>> start INFORMATION PROVIDED

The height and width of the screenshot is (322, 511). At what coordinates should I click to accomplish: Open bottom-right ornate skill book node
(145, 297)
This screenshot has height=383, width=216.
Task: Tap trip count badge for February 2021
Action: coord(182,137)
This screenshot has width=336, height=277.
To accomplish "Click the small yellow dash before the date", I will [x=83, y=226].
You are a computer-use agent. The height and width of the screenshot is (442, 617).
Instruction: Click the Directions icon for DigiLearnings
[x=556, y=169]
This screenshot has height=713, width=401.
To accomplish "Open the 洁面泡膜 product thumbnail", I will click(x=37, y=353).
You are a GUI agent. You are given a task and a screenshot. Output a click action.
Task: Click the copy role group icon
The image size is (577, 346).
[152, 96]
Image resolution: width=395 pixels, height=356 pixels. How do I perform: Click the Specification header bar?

>> end INFORMATION PROVIDED
>> start INFORMATION PROVIDED

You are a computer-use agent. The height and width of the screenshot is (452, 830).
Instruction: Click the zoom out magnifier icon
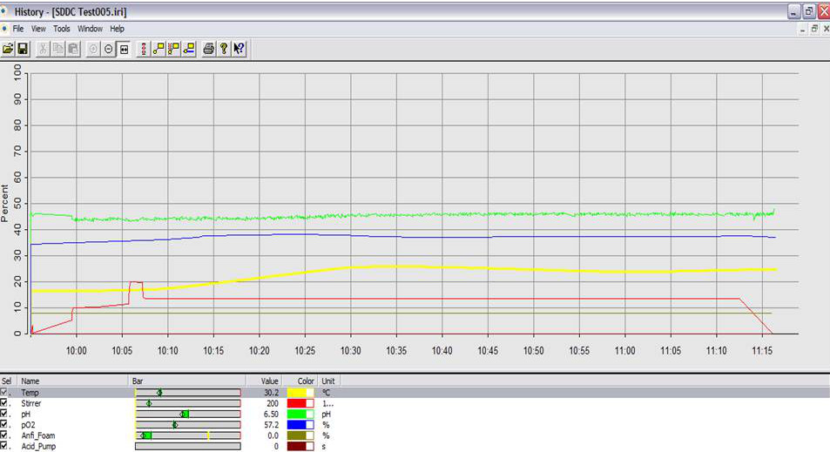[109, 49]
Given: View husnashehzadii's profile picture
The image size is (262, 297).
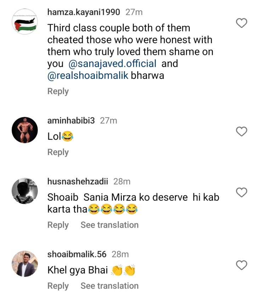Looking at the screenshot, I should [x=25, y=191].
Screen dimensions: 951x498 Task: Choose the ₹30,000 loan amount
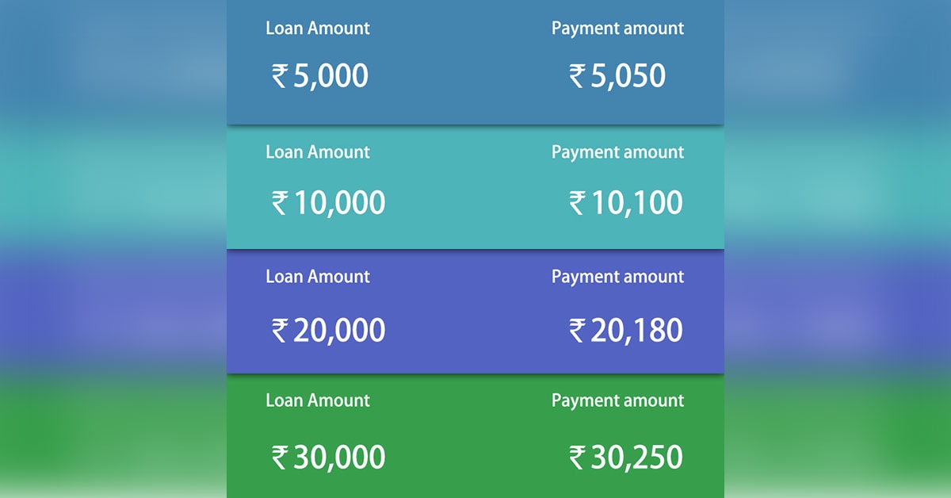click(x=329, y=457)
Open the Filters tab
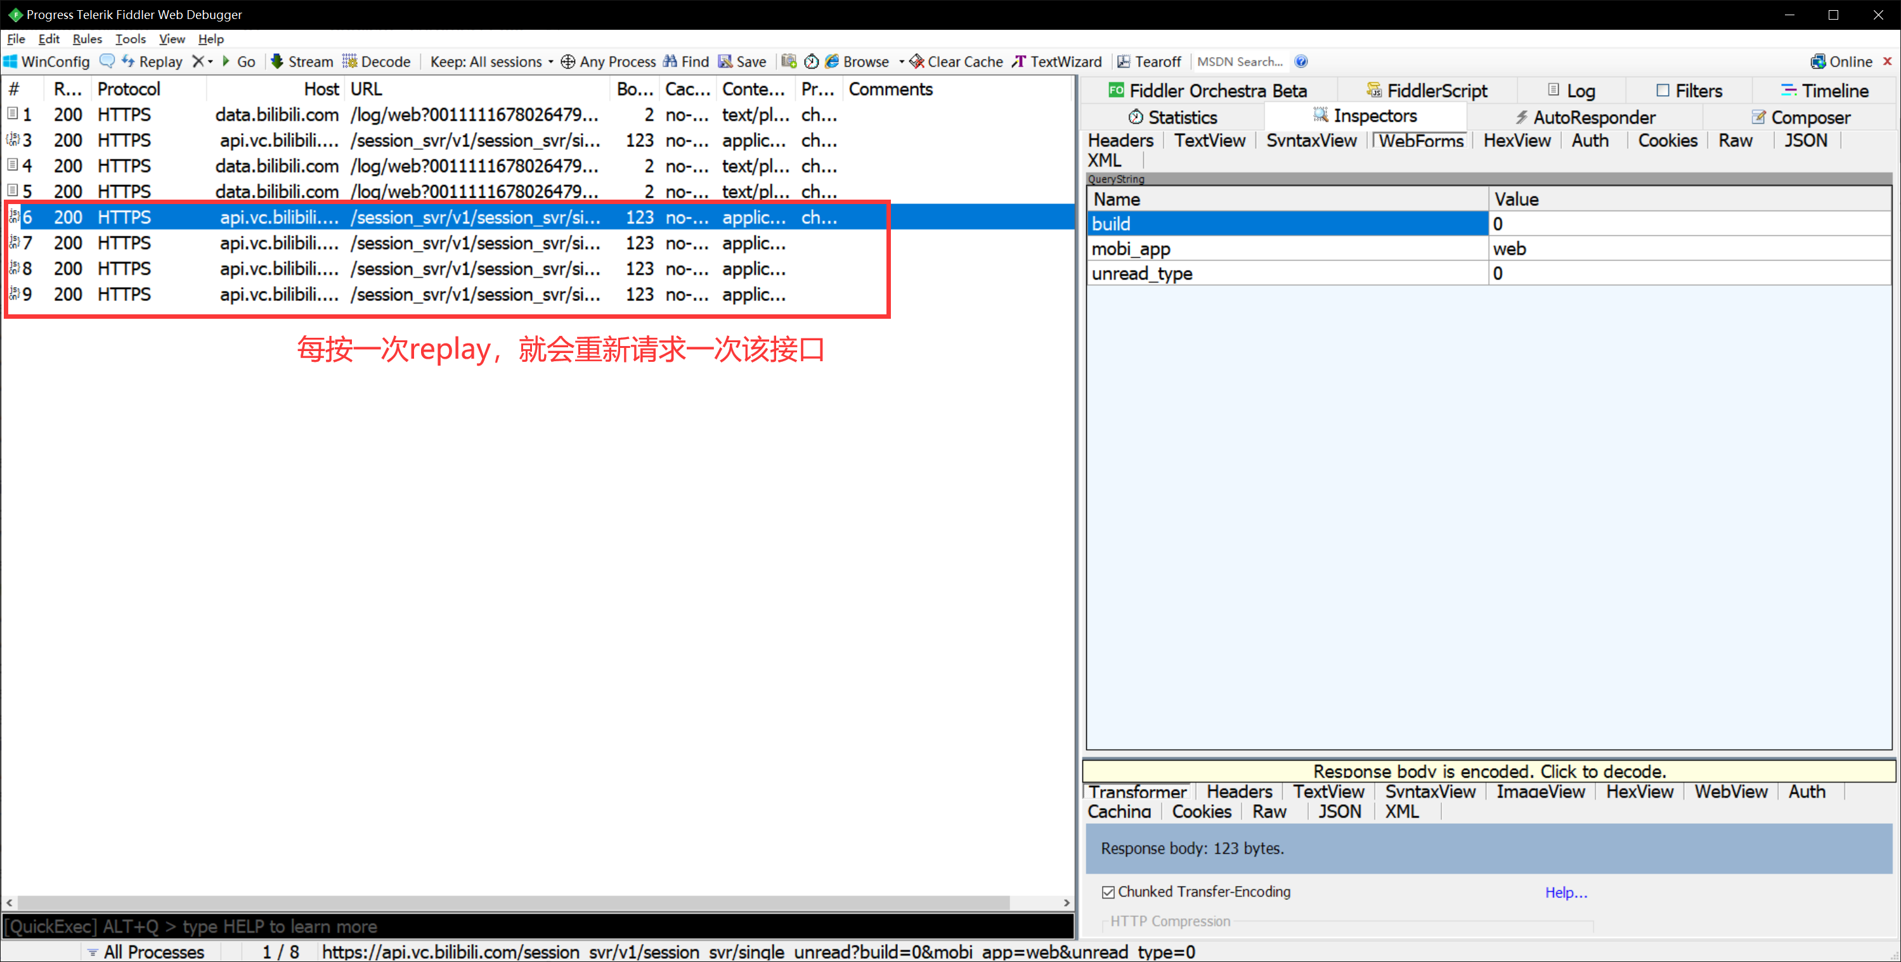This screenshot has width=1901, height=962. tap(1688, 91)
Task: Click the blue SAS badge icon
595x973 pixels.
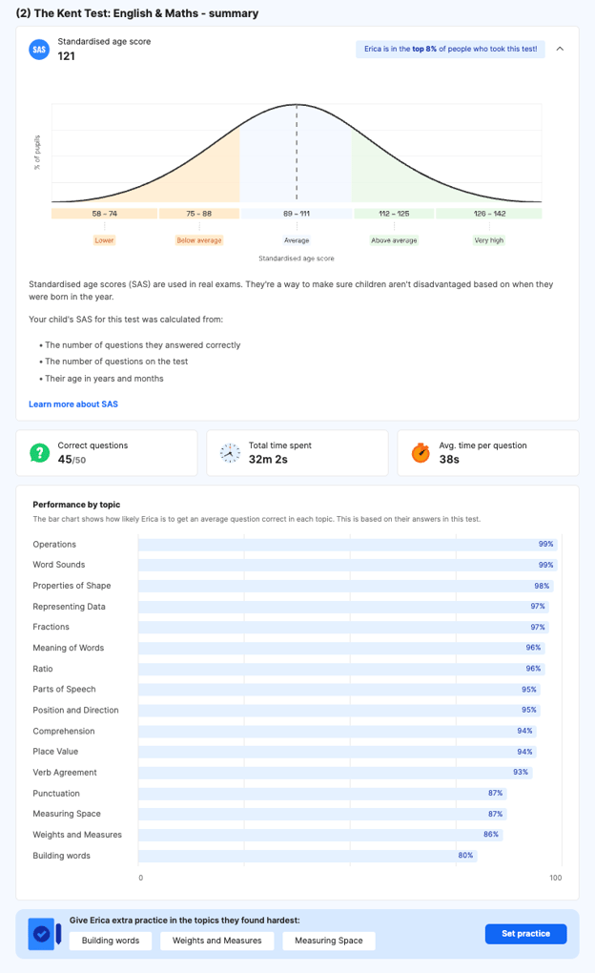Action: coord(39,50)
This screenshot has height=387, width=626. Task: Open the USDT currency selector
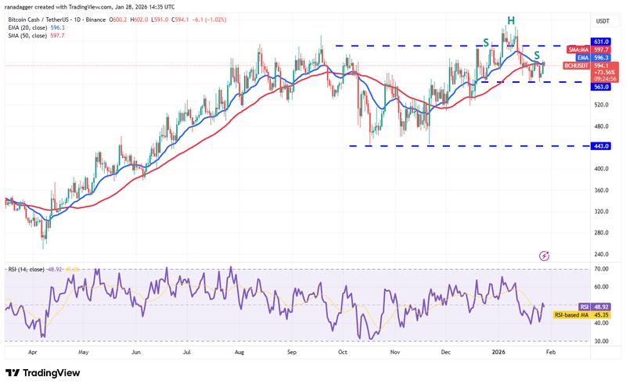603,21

>> end INFORMATION PROVIDED

**GIVEN REQUEST**
Copy the stretch of material from the line that contains "This screenshot has width=336, height=277." through the line that contains "Image resolution: width=395", keeping every character unchanged.

**FINAL RESULT**
This screenshot has width=336, height=277.
To accomplish "Click the small yellow dash before the date", I will [x=83, y=226].
You are a computer-use agent. The height and width of the screenshot is (442, 617).
Instruction: Click the Directions icon for DigiLearnings
[x=556, y=169]
This screenshot has height=713, width=401.
To accomplish "Open the 洁面泡膜 product thumbnail", I will click(x=37, y=353).
You are a GUI agent. You are given a task and a screenshot. Output a click action.
Task: Click the copy role group icon
The image size is (577, 346).
[152, 96]
Image resolution: width=395 pixels, height=356 pixels. How do I perform: Click the Specification header bar?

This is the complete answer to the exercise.